• _EXTRACT_:
At the outbreak of the First World War, in August 1914, Gillain was the commander of the 4th Lancer regiment. In this function, he soon distinguished himself during the Battle of Halen on 12 August, where the Belgian cavalry was able to defeat their German counterparts in a tactical victory.

On 12 October, he assumed command of the 1st cavalry brigade, with which he took part in the Battle of the Yser. During the war, he was promoted several times, first to major general in February 1915, then lieutenant general in January 1917 when he received the command of the 5th Infantry Division.

Eventually, on 11 April 1918, king Albert appointed Gillain as chief of staff of the army. On 17 April, under his command, the Belgian army was able to put a halt to a German offensive in the Battle of Merckem, a part of the larger Battle of the Lys that culminated in a decisive victory for the Allied forces. After the start of the Hundred Days Offensive, the final stage of the war, Gillain was tasked with the command of the Army reserves, while king Albert assumed command of the offensive operations.

• _DATA UNDER STUDY_:
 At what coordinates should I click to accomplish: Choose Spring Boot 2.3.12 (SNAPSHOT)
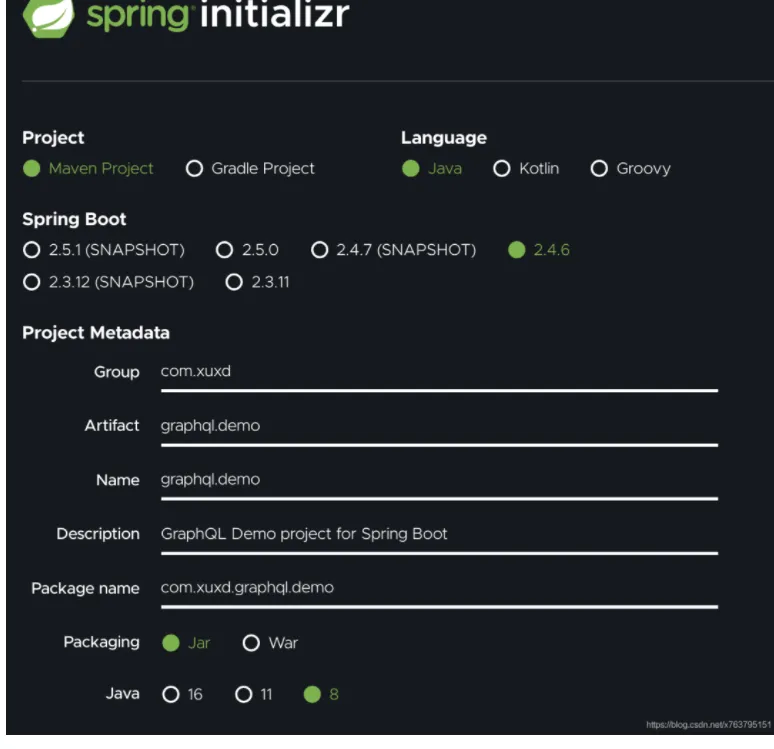32,282
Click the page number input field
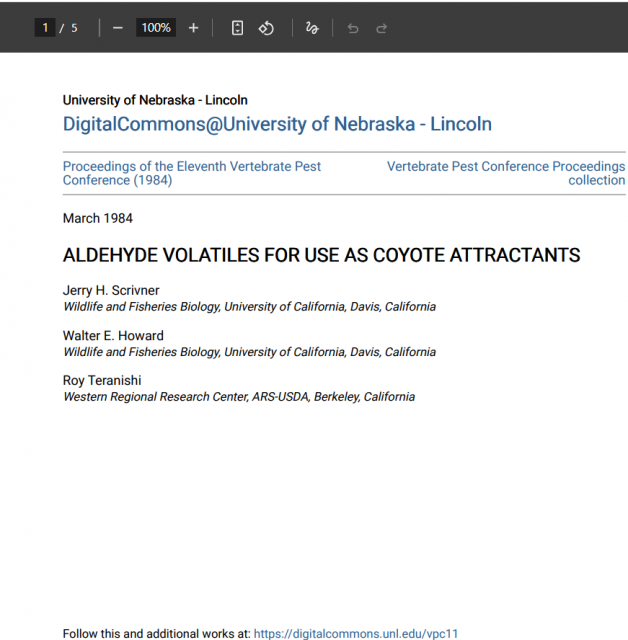 point(45,28)
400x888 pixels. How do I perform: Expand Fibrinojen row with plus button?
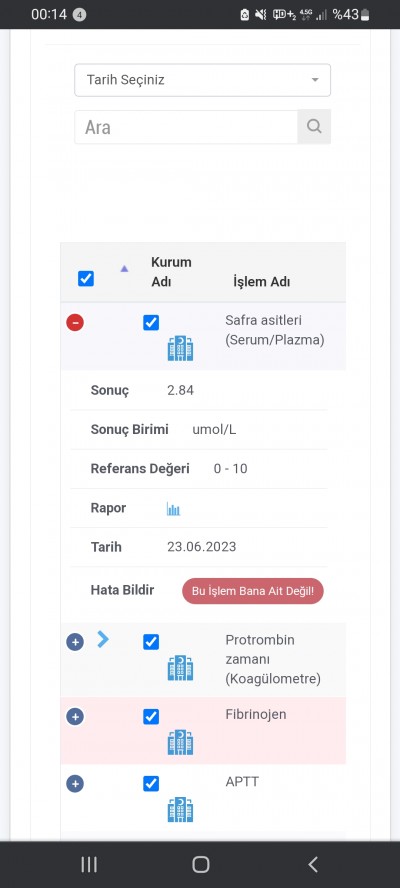coord(75,716)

• _PROMPT 1_: In the passage on Gillain's war service, switch "brigade" to "division" and write out everything from "On 12 October, he" down to "5th Infantry Division.".
• _PROMPT 2_: According to the passage on Gillain's war service, on what date did king Albert appoint Gillain chief of staff of the army?
• _PROMPT 3_: Carry the account of Gillain's war service forward from its final sentence.

• _ANSWER 1_:
On 12 October, he assumed command of the 1st cavalry division, with which he took part in the Battle of the Yser. During the war, he was promoted several times, first to major general in February 1915, then lieutenant general in January 1917 when he received the command of the 5th Infantry Division.

• _ANSWER 2_: 11 April 1918

• _ANSWER 3_:
== Later life and career ==

On 28 February 1920, Gillain resigned from his post as chief of staff for reasons of personal health. As a recognition for his service, his was offered the title of baron, but refused. On 28 December 1921, he was co-opted as a senator by the Catholic Party, where he took on the role of vice president of the senate defence committee. At the same time, he also actively participated in colonial propaganda, becoming the first president of the Belgian colonial academy in Antwerp in 1923.

== Death and commemoration ==
Gilliain died on 17 August 1931, at the age of 74, and was given a state funeral on 22 August. He is buried at the cemetery of Marchienne-au-Pont, where a street was also named after him. In his native village of Biesme, a monument in his memory was erected in 1968.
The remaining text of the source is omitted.